A sum of money invested at 8% per annum simple interest grows to Rs 180 in a certain number of years. The same sum of money invested for the same number of years at 4% per annum simple interest grows to Rs 120. For how many years is the money invested in each case?

Difficulty: Medium

Correct Answer: 25 years

Explanation:


Introduction / Context:
This question gives two different amounts obtained from the same principal over the same time but at two different simple interest rates. Using these two scenarios, you can form simultaneous equations and solve for both the principal and the time period. It highlights how changing the rate affects the final amount under simple interest and how to use the resulting equations to solve for unknowns.


Given Data / Assumptions:

    Principal P is the same in both cases.
    Time T (in years) is the same in both cases.
    In the first case, rate R1 = 8% per annum and amount A1 = Rs 180.
    In the second case, rate R2 = 4% per annum and amount A2 = Rs 120.
    Simple interest formula: SI = (P * R * T) / 100, and Amount A = P + SI.


Concept / Approach:
We write down expressions for the amounts at each rate in terms of P and T. This gives two equations: one for A1 and one for A2. Solving these equations simultaneously allows us to determine P and T. Once T is known, we choose the option that matches this value. This is a standard two-variable simple interest system.


Step-by-Step Solution:
Step 1: For rate 8%, amount after T years is A1 = P + (P * 8 * T) / 100. Step 2: This can be written as A1 = P * (1 + 8T / 100). Step 3: Given A1 = 180, so P * (1 + 8T / 100) = 180. Step 4: For rate 4%, amount after T years is A2 = P + (P * 4 * T) / 100 = P * (1 + 4T / 100). Step 5: Given A2 = 120, so P * (1 + 4T / 100) = 120. Step 6: We now have two equations: P(1 + 8T / 100) = 180 and P(1 + 4T / 100) = 120. Step 7: Divide the first equation by the second to eliminate P: (1 + 8T / 100) / (1 + 4T / 100) = 180 / 120. Step 8: Simplify 180 / 120 to 3 / 2. Step 9: Let a = 8T / 100 and b = 4T / 100 for clarity. Then (1 + a) / (1 + b) = 3 / 2. Step 10: Substitute a and b: (1 + 0.08T) / (1 + 0.04T) = 3 / 2. Step 11: Cross-multiply: 2(1 + 0.08T) = 3(1 + 0.04T). Step 12: Expand: 2 + 0.16T = 3 + 0.12T. Step 13: Rearrange: 0.16T - 0.12T = 3 - 2, giving 0.04T = 1. Step 14: Therefore, T = 1 / 0.04 = 25 years.

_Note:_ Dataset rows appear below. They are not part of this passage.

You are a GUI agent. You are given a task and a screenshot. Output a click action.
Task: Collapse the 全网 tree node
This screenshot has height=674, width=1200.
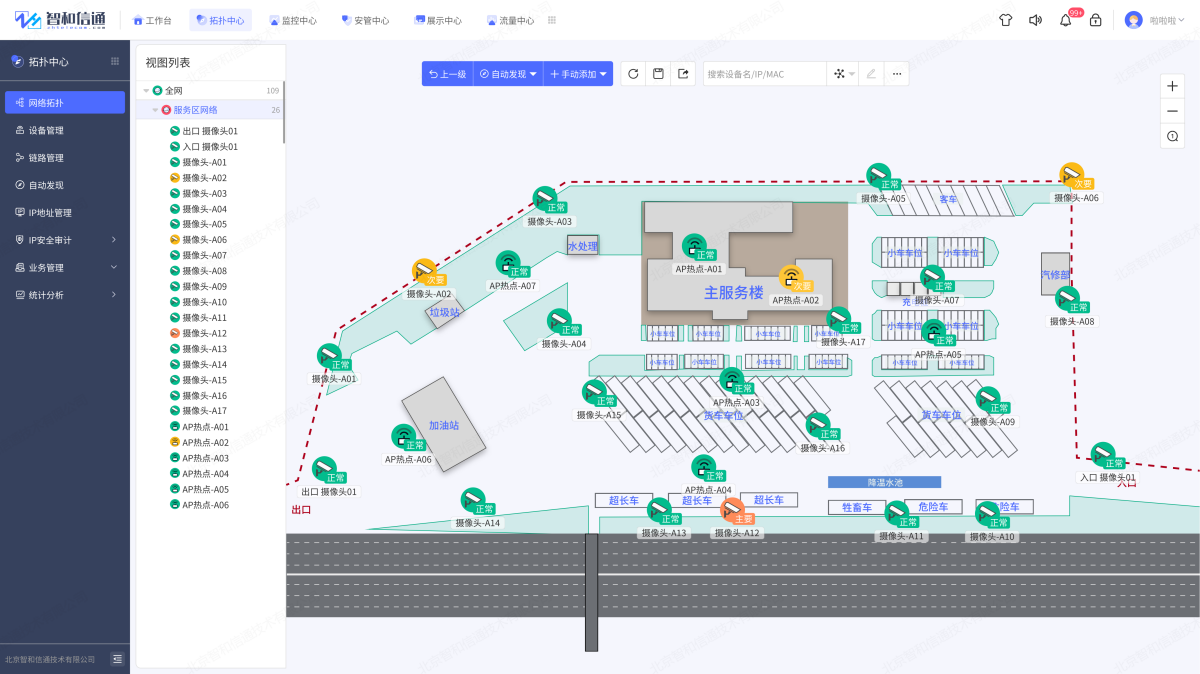click(x=146, y=91)
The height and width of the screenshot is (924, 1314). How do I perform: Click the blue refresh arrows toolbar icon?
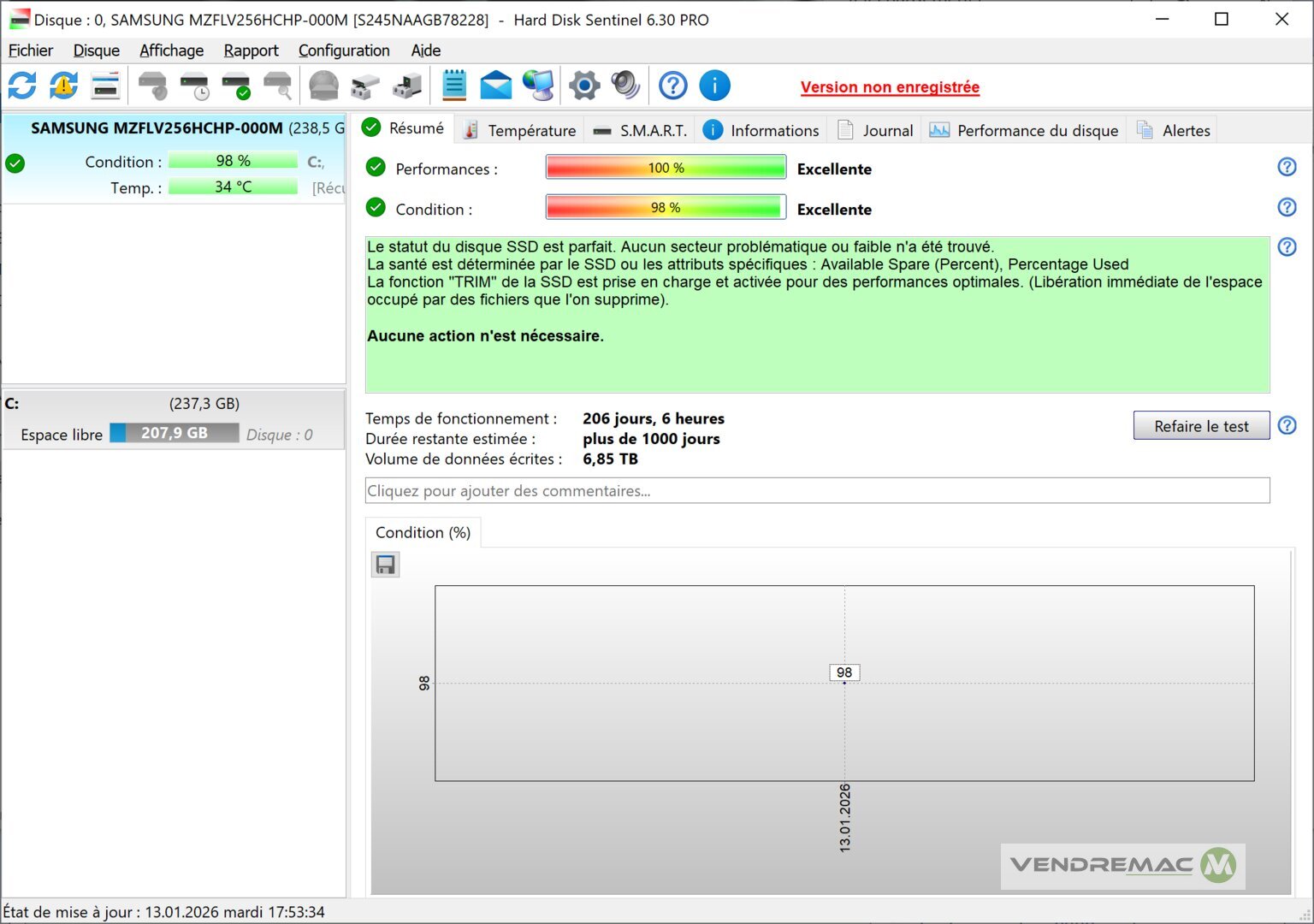coord(22,86)
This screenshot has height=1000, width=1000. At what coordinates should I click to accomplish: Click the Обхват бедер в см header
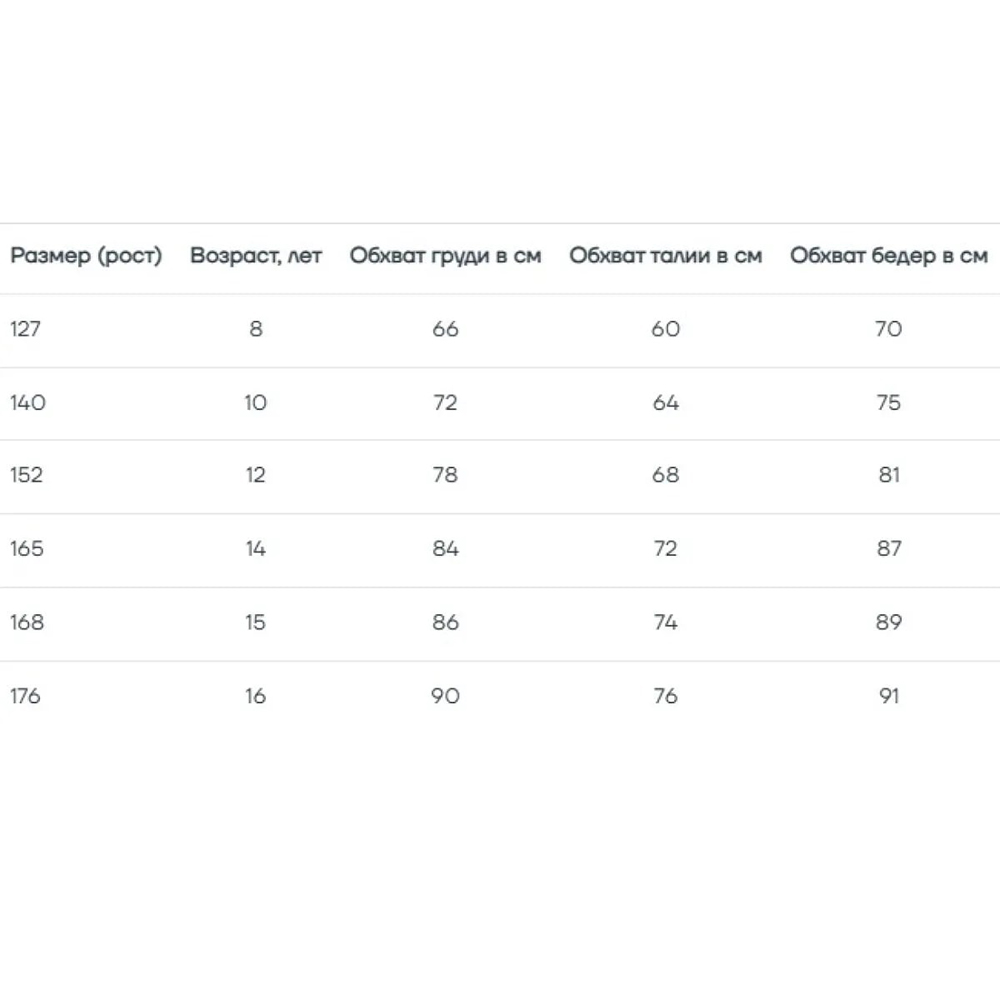pos(888,256)
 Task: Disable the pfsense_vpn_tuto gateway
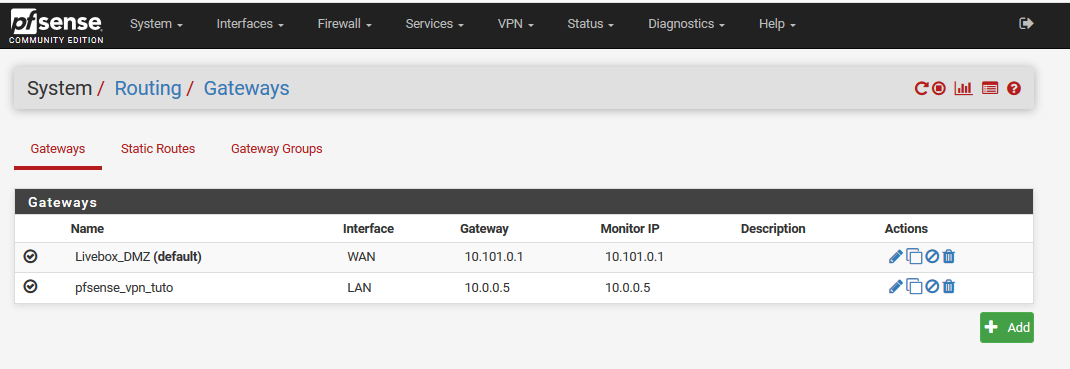point(931,287)
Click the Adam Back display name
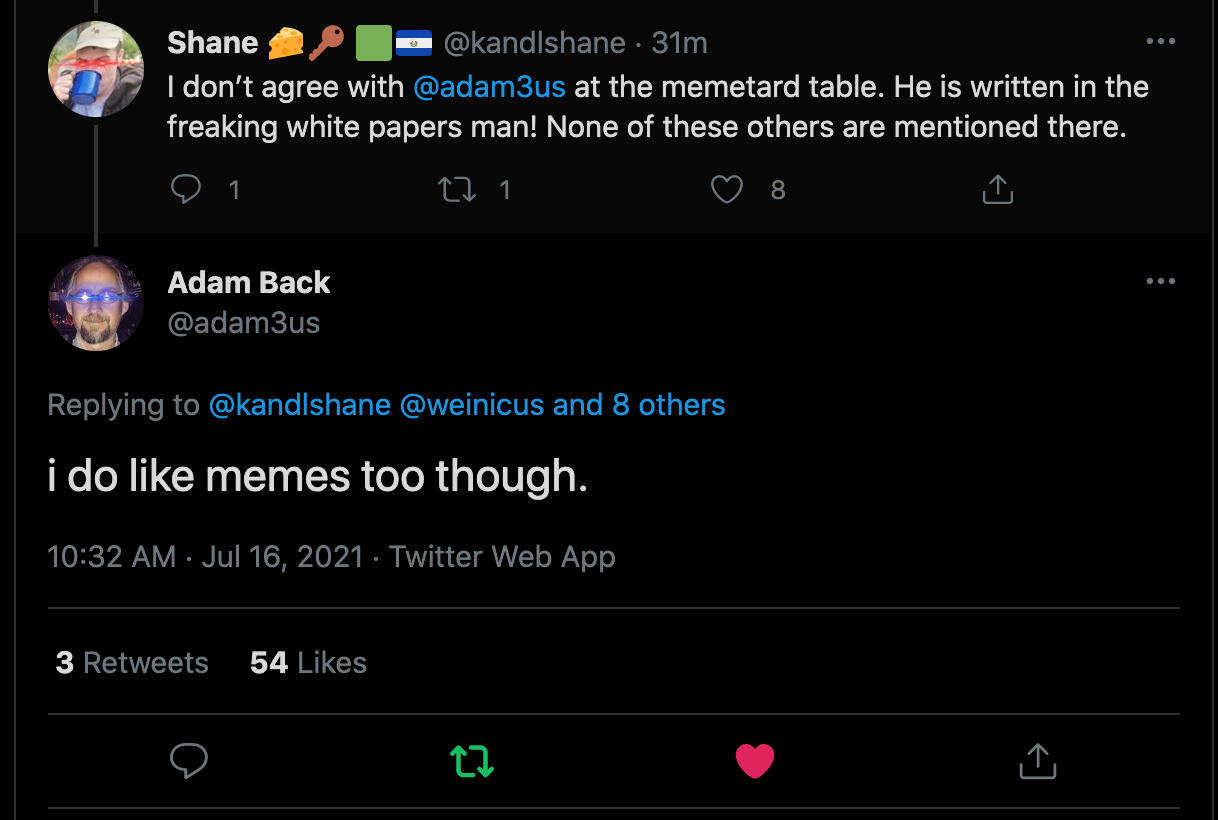This screenshot has height=820, width=1218. coord(248,283)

Verification / Alternative check:
Once T = 25 is known, find P from the second equation. A2 = 120 = P * (1 + 4 * 25 / 100) = P * (1 + 1) = 2P. Thus, P = 60. Check the first scenario: SI at 8% for 25 years = (60 * 8 * 25) / 100 = 60 * 2 = 120, so A1 = 60 + 120 = 180, which matches the given amount. This confirms that T = 25 years and P = 60 are correct.


Why Other Options Are Wrong:
If T were 15, 20, 22, or 18 years, substituting these values into the equations would not yield consistent values for P that satisfy both amounts 180 and 120 simultaneously. Only T = 25 years works for both scenarios.


Common Pitfalls:
A common mistake is to subtract the equations incorrectly or to attempt to solve them without eliminating one variable first, leading to algebraic errors. Some students also confuse amount with interest and set up formulas incorrectly. Carefully define amount and interest for each rate, form two equations, and then use either substitution or division to eliminate P and solve for T.


Final Answer:
The money is invested for 25 years in both cases.